> [Problem details] Leaving the pictures aside, transcribe the data below exactly.

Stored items
========================================
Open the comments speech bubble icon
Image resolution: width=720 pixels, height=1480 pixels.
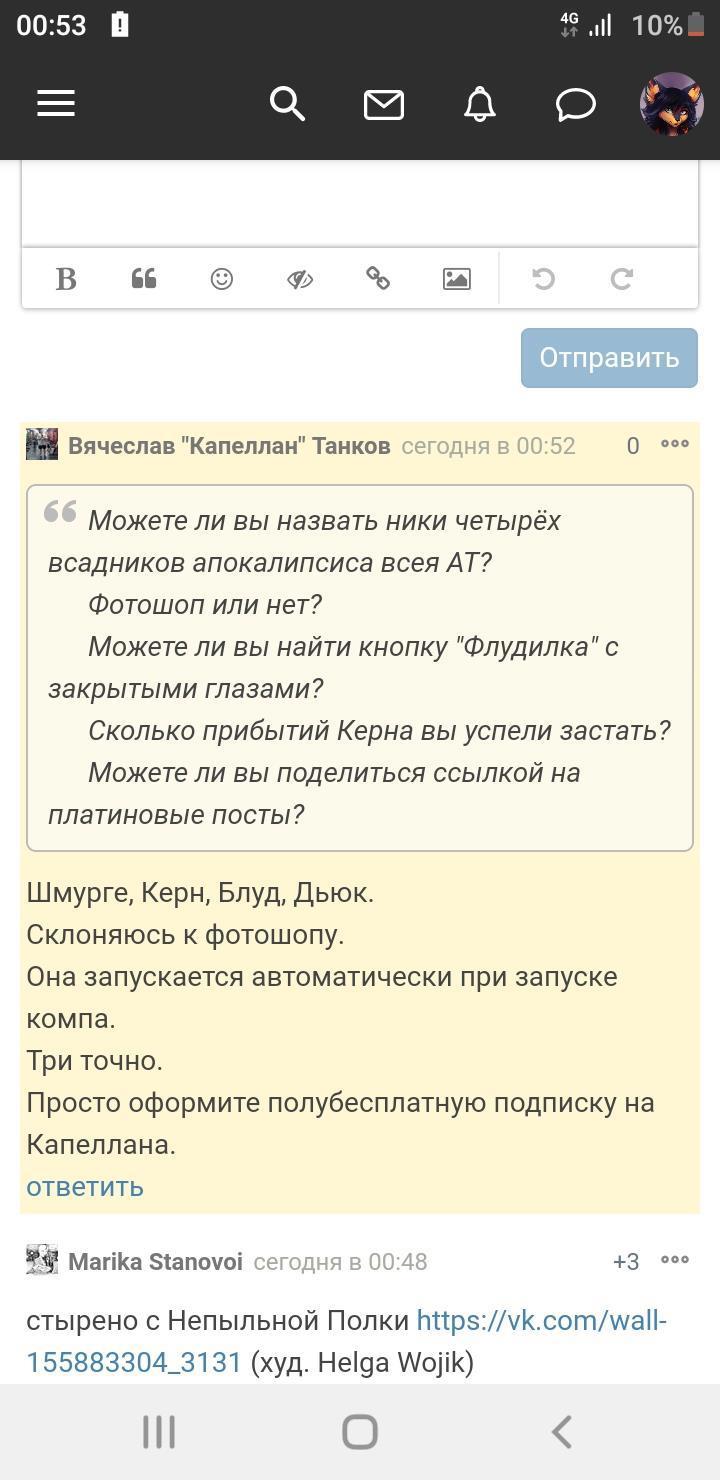pyautogui.click(x=576, y=104)
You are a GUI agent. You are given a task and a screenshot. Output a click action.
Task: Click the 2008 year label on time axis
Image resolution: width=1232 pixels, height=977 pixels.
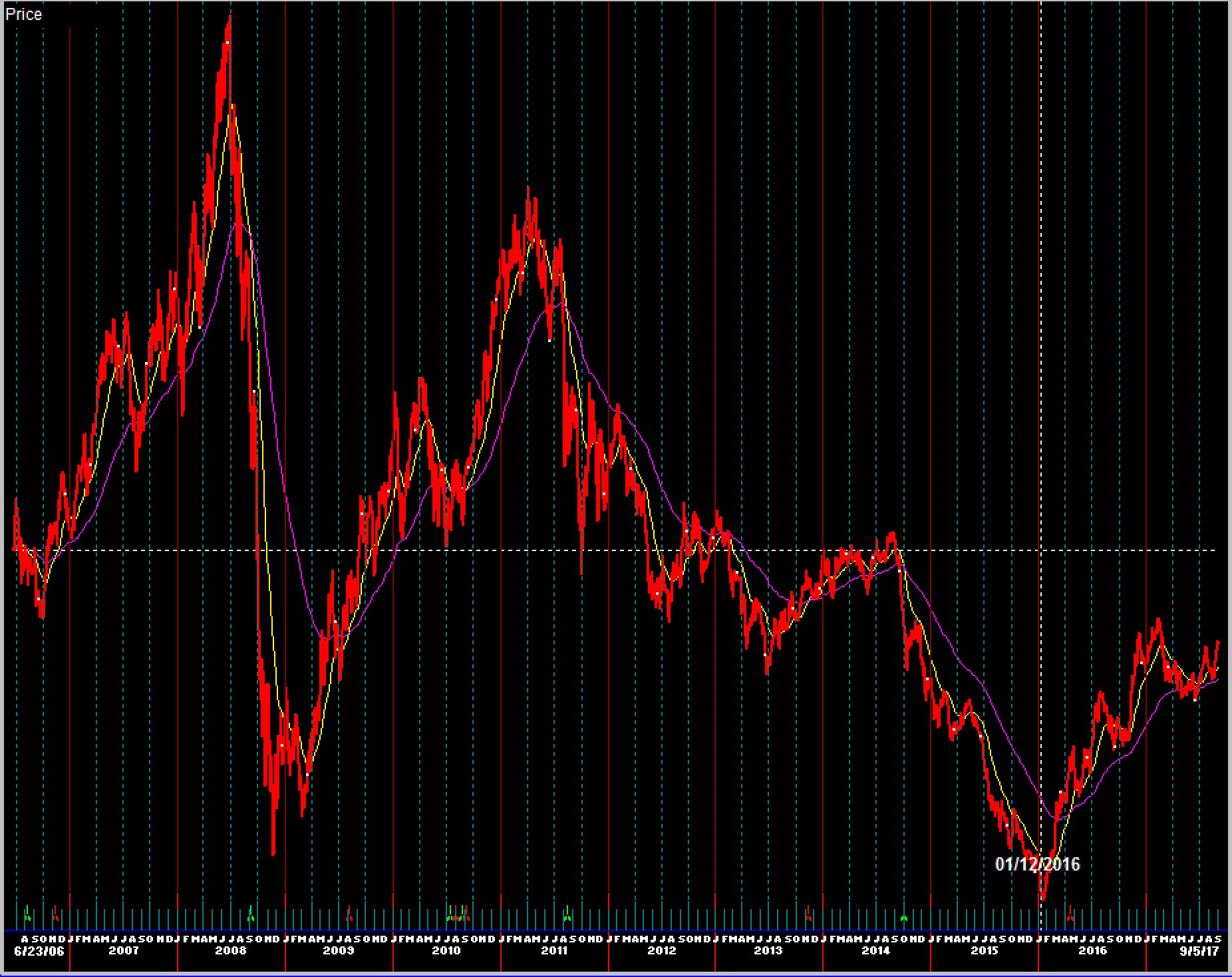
========================================
> [Output for this exercise]
Open the comments speech bubble icon
Image resolution: width=720 pixels, height=1480 pixels.
pyautogui.click(x=576, y=104)
You are a GUI agent. You are given a task and a screenshot. Output a click action.
Task: Click the 2008 year label on time axis
Image resolution: width=1232 pixels, height=977 pixels.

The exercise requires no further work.